QUOTED PASSAGE:
+ + + +
Studio album by TNT
- Released: 4 August 1999 (Japan) 10 August 1999 (Norway)
- Recorded: 1998–1999
- Studio: Studio Studio, Nyhagen, Norway
- Genre: Hard rock, alternative rock
- Length: 42:27
- Label: Norske Gram, Spitfire Records, Victor Entertainment
- Producer: Ken Ingwersen

TNT chronology
| Firefly and Live! (1997) | Transistor (1999) | The Big Bang – The Essential Collection (2003) |

= Transistor (TNT album) =

Transistor is the seventh studio album by the Norwegian rock band TNT. While it kept the alternative feel of Firefly, it was more successful, with the song "Just Like God" receiving some airplay at US College radio stations.
+ + + +
RECORD SET:
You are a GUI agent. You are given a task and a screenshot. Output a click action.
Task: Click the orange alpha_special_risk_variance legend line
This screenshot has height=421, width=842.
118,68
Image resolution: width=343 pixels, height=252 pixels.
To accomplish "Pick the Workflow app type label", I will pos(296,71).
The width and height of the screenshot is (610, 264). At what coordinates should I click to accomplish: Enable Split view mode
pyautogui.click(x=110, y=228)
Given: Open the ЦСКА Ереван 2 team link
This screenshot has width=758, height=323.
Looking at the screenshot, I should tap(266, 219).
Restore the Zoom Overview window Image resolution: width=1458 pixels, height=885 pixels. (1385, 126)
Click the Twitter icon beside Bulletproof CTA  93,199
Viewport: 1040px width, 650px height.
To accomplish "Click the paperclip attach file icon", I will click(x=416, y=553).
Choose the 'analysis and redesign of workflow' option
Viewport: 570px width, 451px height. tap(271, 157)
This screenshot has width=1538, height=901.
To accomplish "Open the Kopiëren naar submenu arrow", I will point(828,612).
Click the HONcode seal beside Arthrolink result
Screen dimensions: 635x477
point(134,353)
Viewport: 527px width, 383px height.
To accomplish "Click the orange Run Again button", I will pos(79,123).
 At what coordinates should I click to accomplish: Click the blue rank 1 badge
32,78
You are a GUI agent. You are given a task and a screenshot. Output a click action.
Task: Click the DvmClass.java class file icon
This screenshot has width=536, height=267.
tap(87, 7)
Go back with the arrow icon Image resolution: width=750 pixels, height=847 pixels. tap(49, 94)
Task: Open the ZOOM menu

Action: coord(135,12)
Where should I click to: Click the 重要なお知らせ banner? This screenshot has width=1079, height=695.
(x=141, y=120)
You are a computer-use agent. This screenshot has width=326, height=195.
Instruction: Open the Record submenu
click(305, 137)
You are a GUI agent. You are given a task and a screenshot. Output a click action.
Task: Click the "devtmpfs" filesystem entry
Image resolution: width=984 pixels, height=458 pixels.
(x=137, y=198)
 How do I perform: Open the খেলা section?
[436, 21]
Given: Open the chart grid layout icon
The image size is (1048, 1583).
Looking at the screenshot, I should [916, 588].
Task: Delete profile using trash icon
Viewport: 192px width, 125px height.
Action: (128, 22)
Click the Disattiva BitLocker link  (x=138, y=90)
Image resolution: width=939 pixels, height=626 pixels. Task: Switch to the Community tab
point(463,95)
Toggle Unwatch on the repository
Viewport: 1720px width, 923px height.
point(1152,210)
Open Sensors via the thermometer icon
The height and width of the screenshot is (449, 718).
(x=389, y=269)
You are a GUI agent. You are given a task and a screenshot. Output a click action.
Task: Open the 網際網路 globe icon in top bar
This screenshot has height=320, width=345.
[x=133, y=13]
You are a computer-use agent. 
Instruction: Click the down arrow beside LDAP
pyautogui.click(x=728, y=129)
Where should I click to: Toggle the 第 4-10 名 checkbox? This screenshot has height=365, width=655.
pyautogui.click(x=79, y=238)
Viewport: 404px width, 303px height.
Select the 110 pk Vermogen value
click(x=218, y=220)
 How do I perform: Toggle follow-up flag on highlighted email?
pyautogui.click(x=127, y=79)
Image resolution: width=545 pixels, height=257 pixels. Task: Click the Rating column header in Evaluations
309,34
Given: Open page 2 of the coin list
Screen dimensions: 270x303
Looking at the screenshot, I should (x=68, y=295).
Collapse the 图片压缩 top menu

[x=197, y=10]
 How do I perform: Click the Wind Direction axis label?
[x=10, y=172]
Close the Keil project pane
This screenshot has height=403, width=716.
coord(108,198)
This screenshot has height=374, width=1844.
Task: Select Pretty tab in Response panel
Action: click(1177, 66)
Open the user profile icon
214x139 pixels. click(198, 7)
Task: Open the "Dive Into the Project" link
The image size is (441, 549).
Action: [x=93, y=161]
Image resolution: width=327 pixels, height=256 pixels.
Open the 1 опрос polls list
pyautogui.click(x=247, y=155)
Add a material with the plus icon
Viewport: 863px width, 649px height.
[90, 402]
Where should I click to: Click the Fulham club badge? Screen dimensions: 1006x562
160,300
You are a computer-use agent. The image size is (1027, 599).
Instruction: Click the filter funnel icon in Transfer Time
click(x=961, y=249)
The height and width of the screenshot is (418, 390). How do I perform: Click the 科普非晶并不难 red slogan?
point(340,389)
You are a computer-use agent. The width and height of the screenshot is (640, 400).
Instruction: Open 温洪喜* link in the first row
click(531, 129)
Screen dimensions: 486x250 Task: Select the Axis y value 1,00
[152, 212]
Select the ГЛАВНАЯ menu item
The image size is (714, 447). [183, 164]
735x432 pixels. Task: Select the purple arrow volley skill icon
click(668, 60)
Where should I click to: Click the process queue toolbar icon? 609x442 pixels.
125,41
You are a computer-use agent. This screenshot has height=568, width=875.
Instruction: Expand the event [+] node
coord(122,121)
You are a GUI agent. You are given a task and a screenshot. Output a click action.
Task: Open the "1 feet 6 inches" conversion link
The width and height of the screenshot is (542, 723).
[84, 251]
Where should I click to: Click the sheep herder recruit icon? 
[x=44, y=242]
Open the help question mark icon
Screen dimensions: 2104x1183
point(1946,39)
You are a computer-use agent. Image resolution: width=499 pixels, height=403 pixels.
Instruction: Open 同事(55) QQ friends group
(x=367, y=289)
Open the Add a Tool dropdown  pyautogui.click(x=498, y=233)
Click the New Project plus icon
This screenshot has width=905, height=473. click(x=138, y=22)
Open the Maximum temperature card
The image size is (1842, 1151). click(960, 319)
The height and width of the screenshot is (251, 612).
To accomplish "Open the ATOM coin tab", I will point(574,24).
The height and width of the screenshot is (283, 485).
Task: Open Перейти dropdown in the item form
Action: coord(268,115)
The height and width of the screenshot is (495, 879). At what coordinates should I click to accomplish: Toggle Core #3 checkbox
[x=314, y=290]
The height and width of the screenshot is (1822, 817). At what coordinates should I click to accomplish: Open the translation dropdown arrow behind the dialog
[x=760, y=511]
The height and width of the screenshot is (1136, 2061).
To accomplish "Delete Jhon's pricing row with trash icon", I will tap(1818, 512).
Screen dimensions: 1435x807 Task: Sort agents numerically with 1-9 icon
+ + + +
Reproduce the part of the Transistor album entry between "Transistor is the" and "College radio stations.", inclusive. The records were drawn from a separate source.

TASK SOLUTION:
Transistor is the seventh studio album by the Norwegian rock band TNT. While it kept the alternative feel of Firefly, it was more successful, with the song "Just Like God" receiving some airplay at US College radio stations.